JawaPos.com – Raihan trofi Liga 1 musim 2018 yang diraih Persija Jakarta masih terbayang di benak Afri Marzeli. Perasaannya begitu bangga melihat tim berjuluk Macan Kemayoran itu meraih titel supremasi tertinggi di persepakbolaan tanah air.

Wajar jika pria yang akrab disapa Marsel itu senang. Sebab, musim lalu, dari empat pemain asing yang dimiliki Persija, dua pemain di antaranya adalah kliennya. Kedua pemain tersebut adalah Jaimerson Xavier dan Renan Silva.

Ya, selain menjadi agen kedua pemain itu, Marsel juga ditunjuk sebagai orang yang bertanggung jawab soal pemain asing di Persija. Mulai dari tempat inap, kedatangan istri pemain, hingga visa. “Lalu ada embel-embelnya kalau anaknya sekolah minta bantu,” ujarnya kepada Jawa Pos.

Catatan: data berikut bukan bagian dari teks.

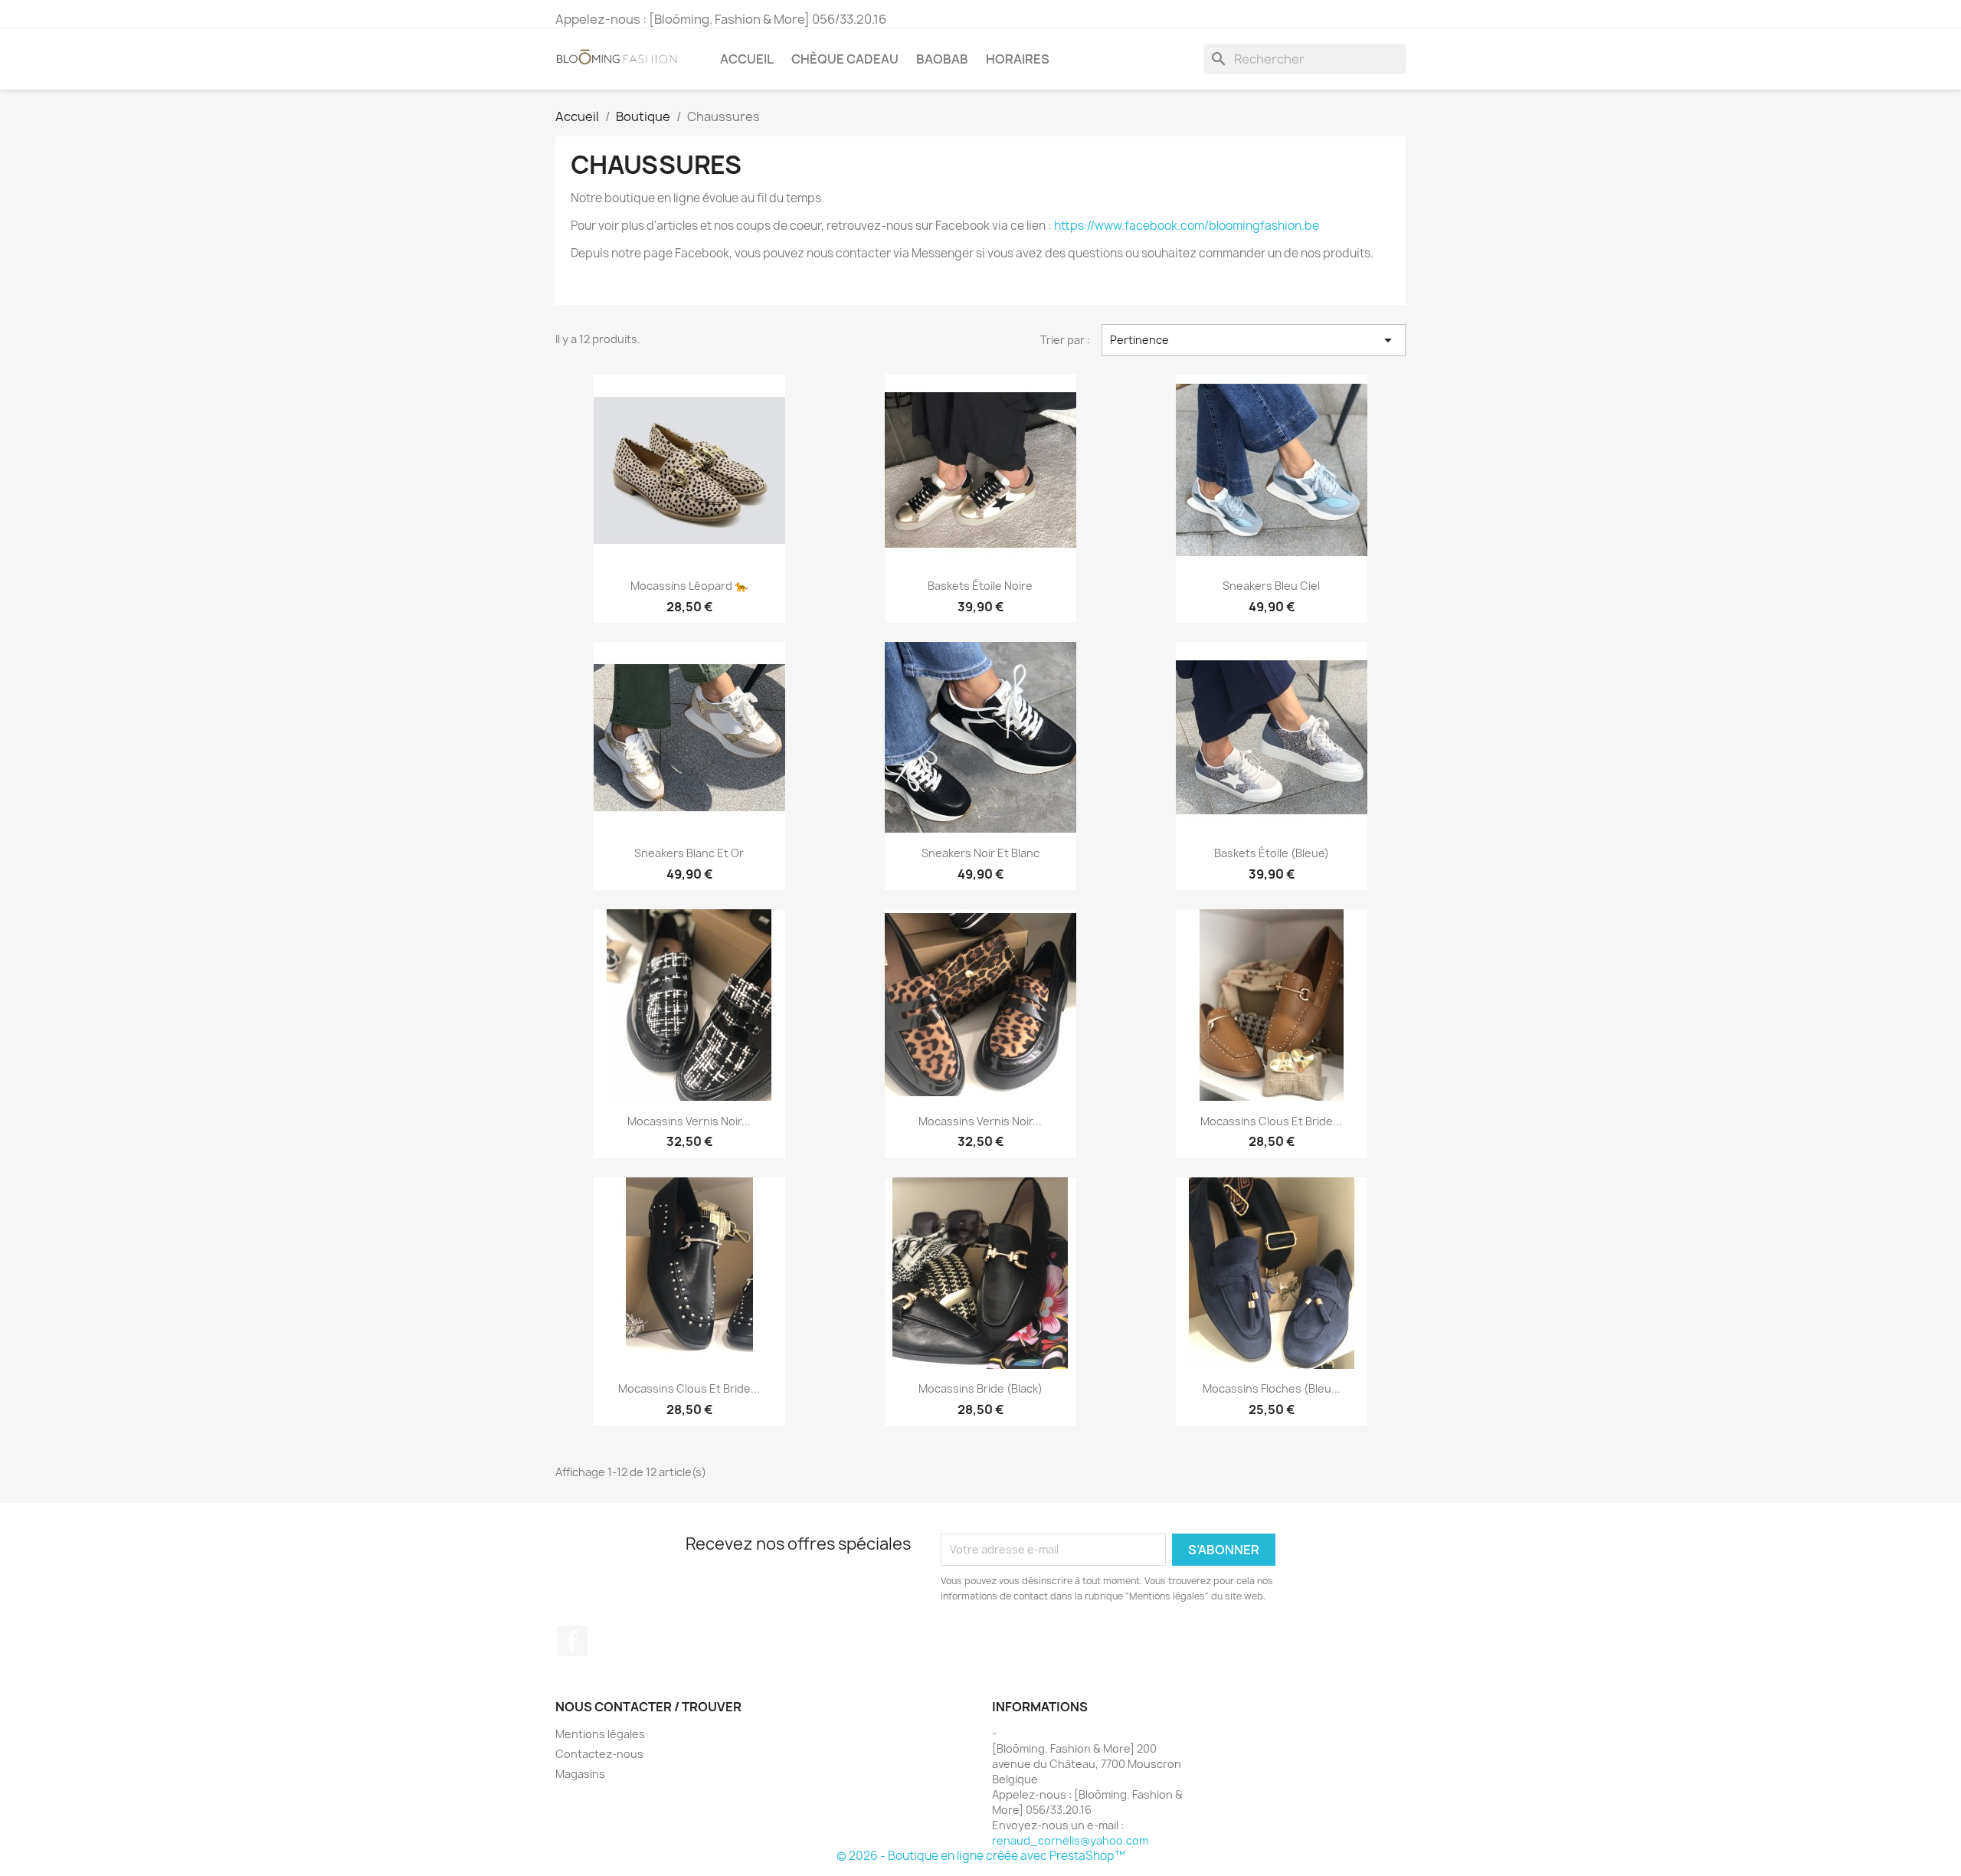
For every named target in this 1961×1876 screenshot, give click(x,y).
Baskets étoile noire (980, 585)
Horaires (1017, 59)
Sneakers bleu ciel (1271, 585)
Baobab (942, 59)
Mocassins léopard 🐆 (689, 585)
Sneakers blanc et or (689, 853)
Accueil (747, 59)
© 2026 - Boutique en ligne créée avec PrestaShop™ (980, 1856)
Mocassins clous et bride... (1271, 1121)
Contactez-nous (599, 1754)
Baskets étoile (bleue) (1271, 853)
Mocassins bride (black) (980, 1388)
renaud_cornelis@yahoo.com (1070, 1840)
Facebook (572, 1641)
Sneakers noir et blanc (980, 853)
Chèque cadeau (845, 59)
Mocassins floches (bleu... (1272, 1388)
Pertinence (1254, 340)
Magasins (580, 1773)
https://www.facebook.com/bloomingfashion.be (1186, 226)
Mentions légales (600, 1734)
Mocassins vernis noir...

Mengenai posisinya itu, dia mengaku tidak begitu kesulitan. Sebab, pemain asing lain yang bukan kliennya memiliki kepribadian yang baik. Marsel begitu bangga lantaran pekerjaannya sebagai agen begitu mengangkat derajatnya.

“Dari yang biasa saja sekarang bisa seperti sekarang. Semua yang dulu tidak kita punya sekarang punya,” ucapnya. Sebab, dari satu pemain, dia mendapat sekira 10 persen dari nilai kontrak dengan klub. “Jadi secara pendapatan bagus ya,” akunya.

Sebelumnya, kegagalan demi kegagalan terus menghinggapi dirinya. Karirnya sebagai pemain sepak bola mentok di kompetisi junior. Sebelumnya, Marsel menjadi bagian tim Persija U-18 pada 2000 untuk tampil di Piala Soeratin. Waktu itu usianya masih 16 tahun.

Pemain yang berposisi gelandang itu akhirnya berhenti mengubur mimpinya untuk menjadi pemain profesional. Dia mengaku tidak sukses sebagai pemain. Tak maksimalnya saat menjadi pemain diungkapkannya lantaran tidak disiplin. Misalnya, tidak suka dengan latihan fisik yang diberikan pelatih pada pagi hari.

Namun, meski tidak lagi sebagai pemain, kesenangannya dengan dunia sepak bola tidaklah pernah luntur. Hidupnya seperti tidak bisa jauh dari sepak bola. “Ya, kerja di sepak bola nyaman buat saya,” ungkapnya.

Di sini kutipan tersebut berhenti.